Curitiba - O presidente da Assembleia Legislativa, deputado Nelson Justus (DEM), afirmou ontem que o Supremo Tribunal Federal (STF) errou ao dizer que a Casa teria deixado de cumprir os prazos legais no processo que elegeu Maurício Requião - irmão do governador Roberto Requião (PMDB) - como conselheiro do Tribunal de Contas.
Para o presidente, os ministros do STF teriam errado ao afirmar que a Assembleia teria publicado o edital de abertura das inscrições para concorrer ao cargo apenas no dia 9 de julho, data da eleição. ''O que ocorreu é que o Ato foi publicado novamente'', afirmou Justus.

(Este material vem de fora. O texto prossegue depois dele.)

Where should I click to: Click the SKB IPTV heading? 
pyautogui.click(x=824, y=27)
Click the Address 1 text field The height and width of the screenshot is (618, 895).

Segundo o deputado, o edital teria sido publicado no dia 25 de junho após o recebimento de um ofício do Tribunal de Contas declarando que o cargo estava vago. ''Os ministros do Supremo incorreram em erro porque essa Casa cumpriu rigorosamente todos os prazos. Não iríamos incorrer em um erro infantil como esse de não cumprir os prazos'', disse. O deputado garantiu ainda que os documentos estão disponíveis ''para quem quiser ver''.
Justus questionou também o argumento de que o processo realizado por meio de votação aberta teria contrariado a legislação federal. De acordo com o STF, a Constituição Federal garante o direito de votação secreta para evitar pressão sobre os deputados. Mas, segundo o deputado, o próprio STF teria decidido a favor do sistema de votação aberta durante o julgamento de Ação Direta de Inconstitucionalidade (Adin) contra a mudança que extinguiu a votação secreta na Casa. A ação foi movida pelo presidente da Confederação Nacional dos Usuários de Transportes Coletivos e ex-deputado federal paranaense, José Felinto. Justus lembrou também que o mesmo sistema elegeu Hermas Brandão como conselheiro do TC.
O presidente da Assembleia não quis comentar o argumento de que a eleição de Maurício confrontaria a súmula vinculante nº 13 editada pelo STF que proibiu a contratação de parentes nos Três Poderes porque isso não seria ''de sua alçada''.